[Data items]

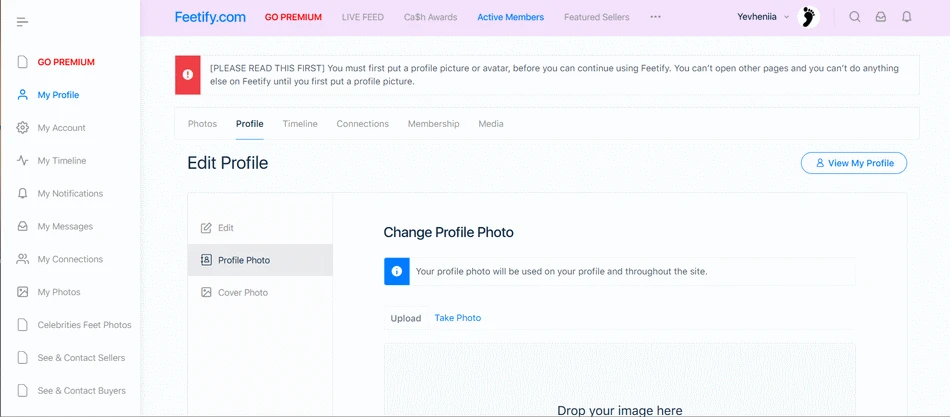950x417 pixels.
Task: Select Cover Photo in edit sidebar
Action: tap(242, 293)
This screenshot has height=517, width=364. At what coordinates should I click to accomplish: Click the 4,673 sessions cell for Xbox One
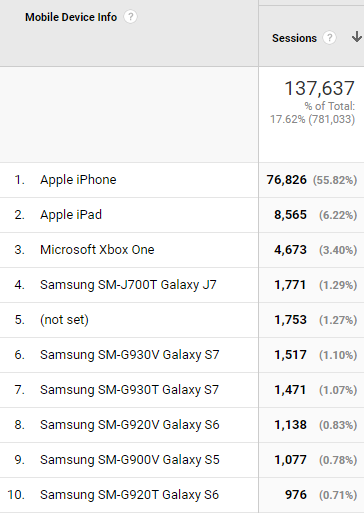290,250
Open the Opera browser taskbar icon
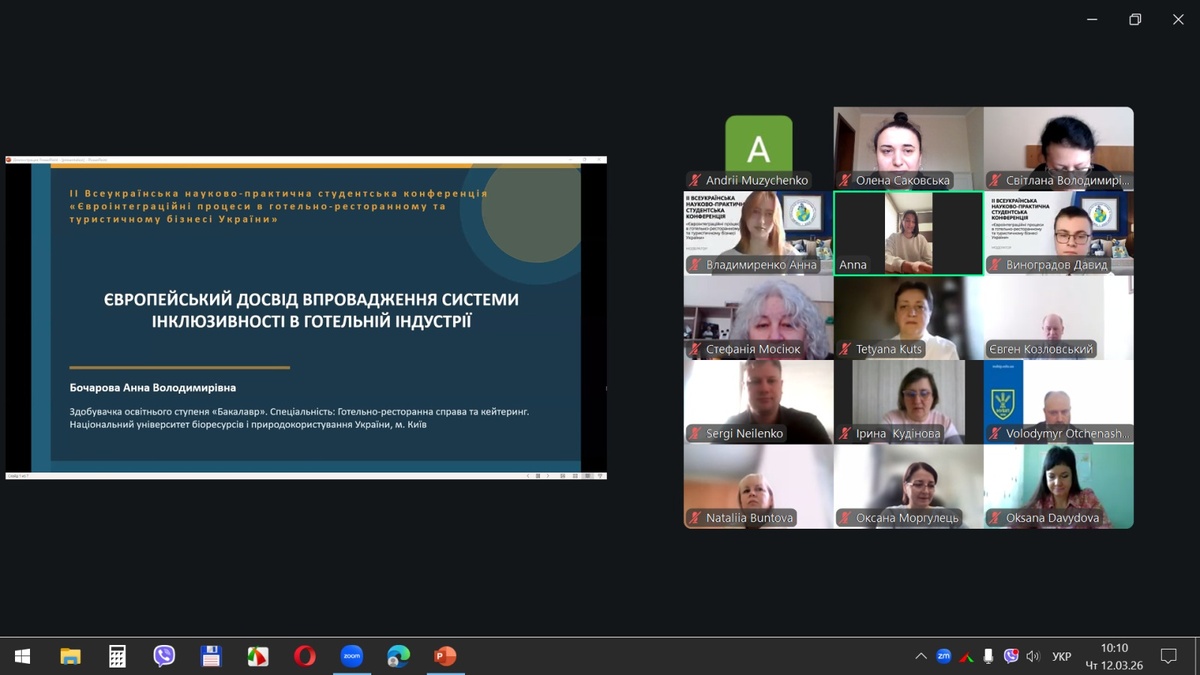Viewport: 1200px width, 675px height. 304,656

• **EXERCISE**:
Print, exactly and without pictures, the lines from the one holding "This screenshot has" through the last line of the entries above, both included.

• **SOLVED EXERCISE**:
This screenshot has height=517, width=364. At what coordinates should I click to accomplish: Click the 4,673 sessions cell for Xbox One
290,250
Open the Opera browser taskbar icon
Viewport: 1200px width, 675px height. 304,656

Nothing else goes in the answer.